Something that clearly plays a big part in Ward's psyche is his belief in religion. He's a God-fearing Christian who regularly attends church and also plays an active role in promoting his faith. It helps him to see past boxing, something he believes one day will be an even bigger part of his life. His faith is what one day will help him know when it's time to leave the ring for good. Ward’s pastor, Napoleon “Nip” Kaufman, was once a sports star like Ward, playing running back for the Oakland Raiders. After several years, he decided his calling to church surpassed his desire to play American football. While many boxers struggle with life away from the ring, Ward has several aspirations including ministry, broadcasting and TV, all of which will help him make the transition to civilian life. He tries to keep a healthy balance. “I love the media, the fans. I love when it’s my turn under those lights to perform but I think I would be OK if I didn't have it.”

Though he doesn't like to get drawn too much into a time scale, Ward estimates, “I want three to five more years in the sport. I want to be able to walk away with everything intact, finances, my faculties.” He hopes at that time, he can give back to the sport that has helped him for so long. “When all is said and done, for Andre Ward to be able to look back on a sport that has been very good to me and give back to the sport as a whole.”

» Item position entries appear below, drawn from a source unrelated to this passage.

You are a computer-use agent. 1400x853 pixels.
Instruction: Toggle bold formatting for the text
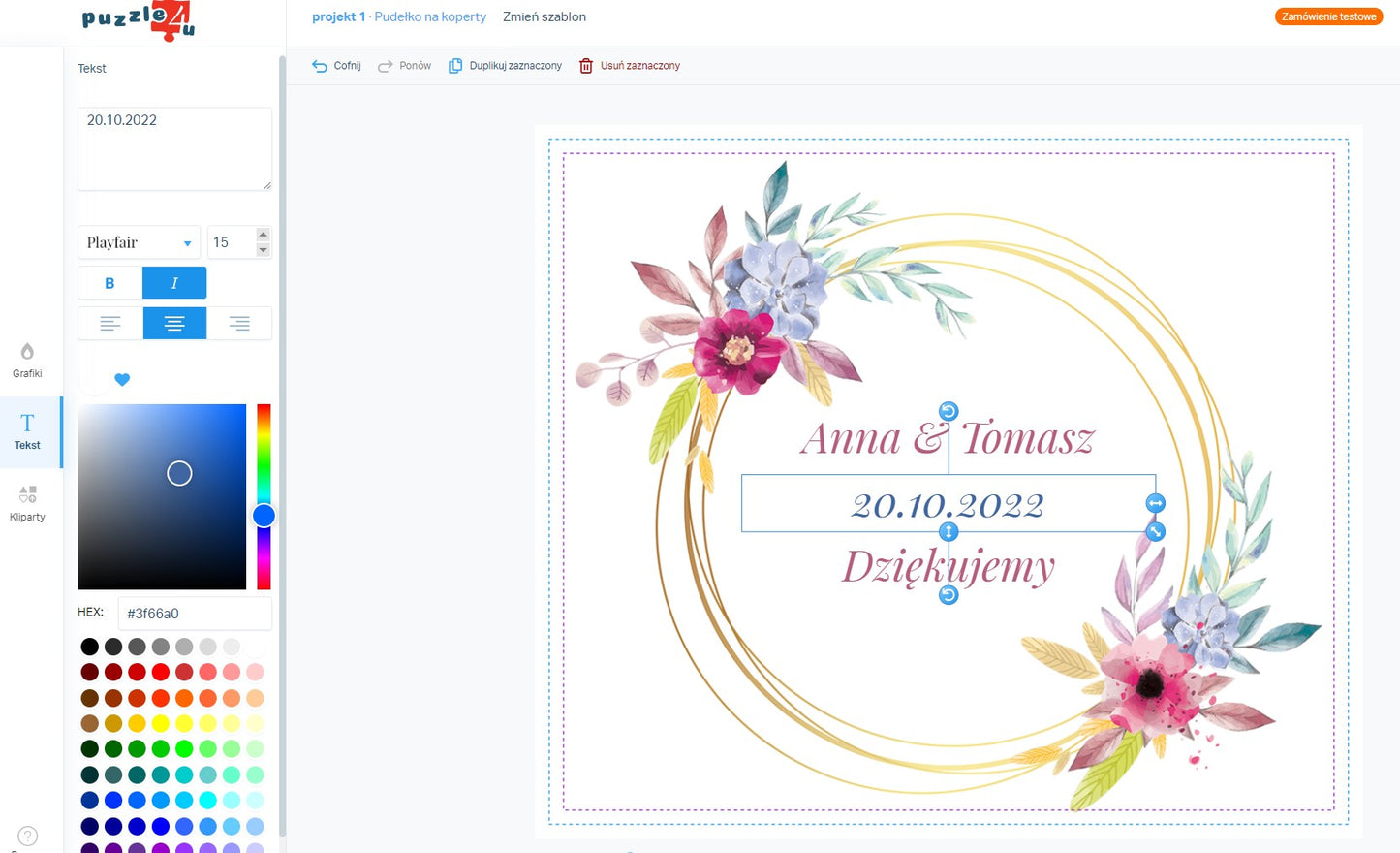pos(109,283)
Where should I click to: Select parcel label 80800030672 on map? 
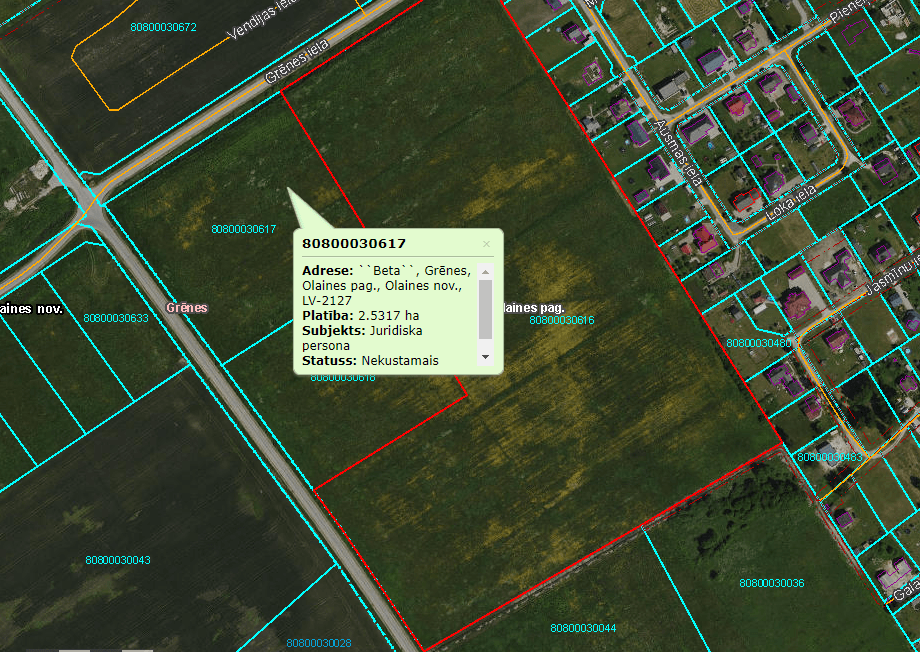point(163,26)
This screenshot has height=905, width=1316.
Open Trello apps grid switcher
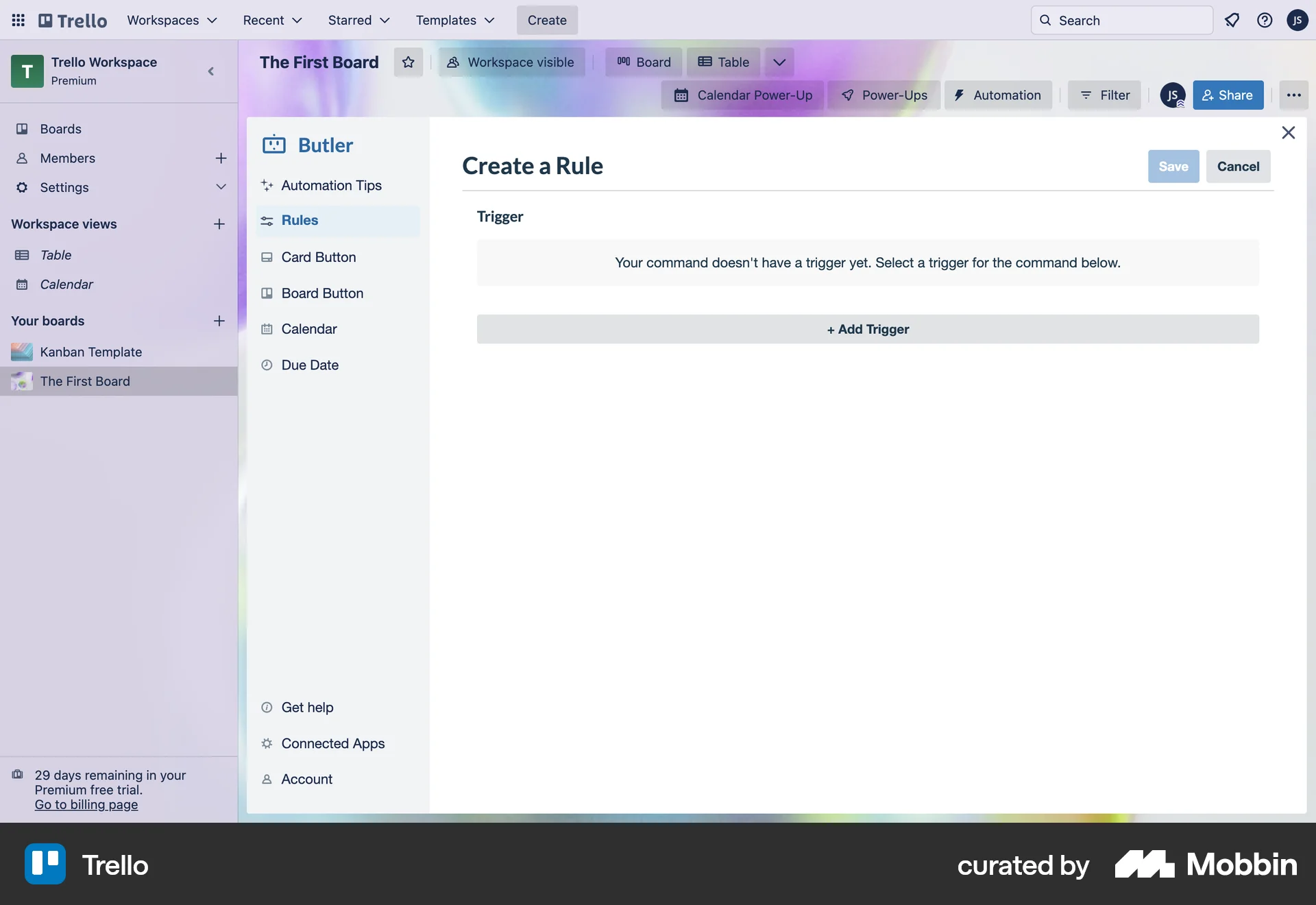click(18, 20)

Ward has dedicated his life to his chosen craft since he was nine years old. Now some 18 years later, he is inching his way to the very top of the sport. One day, he hopes to make the coast-to-coast trip to Canastota, New York to the International Boxing Hall of Fame. “The key to me is to one day walk into the Hall of Fame, not limp into the Hall of Fame.” It is, after all, where all the great ones end up adding, “I want to retire from the sport, not let the sport retire me.” Time will tell just where Ward ends up. So far, he's done all that can be asked of him.